→ Short task
Extract every line of the items below that contains the string "width", copying each such line in full.

→ Records to use
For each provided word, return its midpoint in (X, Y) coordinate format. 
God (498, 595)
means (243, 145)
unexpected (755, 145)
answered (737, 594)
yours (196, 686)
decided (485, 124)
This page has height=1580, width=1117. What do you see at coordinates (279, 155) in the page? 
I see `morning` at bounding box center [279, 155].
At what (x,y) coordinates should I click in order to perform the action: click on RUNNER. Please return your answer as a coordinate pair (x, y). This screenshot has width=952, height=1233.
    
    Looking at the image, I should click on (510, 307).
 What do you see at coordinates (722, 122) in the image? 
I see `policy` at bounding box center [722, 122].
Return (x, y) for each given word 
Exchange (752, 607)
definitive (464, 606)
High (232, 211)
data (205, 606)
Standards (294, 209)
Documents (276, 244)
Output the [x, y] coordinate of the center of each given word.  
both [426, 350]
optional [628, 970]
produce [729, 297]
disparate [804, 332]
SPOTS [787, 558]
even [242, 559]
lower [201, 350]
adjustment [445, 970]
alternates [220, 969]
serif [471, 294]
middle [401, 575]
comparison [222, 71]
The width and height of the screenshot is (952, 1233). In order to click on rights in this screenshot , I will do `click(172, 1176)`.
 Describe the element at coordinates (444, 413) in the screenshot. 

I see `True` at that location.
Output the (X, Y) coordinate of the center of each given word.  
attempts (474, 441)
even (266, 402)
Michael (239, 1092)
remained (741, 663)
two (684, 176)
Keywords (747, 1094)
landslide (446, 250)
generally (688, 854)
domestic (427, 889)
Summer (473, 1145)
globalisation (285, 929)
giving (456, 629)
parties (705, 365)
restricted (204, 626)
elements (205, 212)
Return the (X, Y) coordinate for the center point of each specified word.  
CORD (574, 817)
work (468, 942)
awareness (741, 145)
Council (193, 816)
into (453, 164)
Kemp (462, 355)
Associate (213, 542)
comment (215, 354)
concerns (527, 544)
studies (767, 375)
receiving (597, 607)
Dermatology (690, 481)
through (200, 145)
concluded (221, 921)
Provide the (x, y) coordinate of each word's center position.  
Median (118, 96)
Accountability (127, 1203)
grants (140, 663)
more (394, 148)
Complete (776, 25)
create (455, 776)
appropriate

→ Solution to this problem
This page has height=1580, width=1117. What do you see at coordinates (279, 155) in the page? 
At what (x,y) coordinates should I click in order to perform the action: click on RUNNER. Please return your answer as a coordinate pair (x, y). This screenshot has width=952, height=1233.
The width and height of the screenshot is (952, 1233). In order to click on rights in this screenshot , I will do `click(172, 1176)`.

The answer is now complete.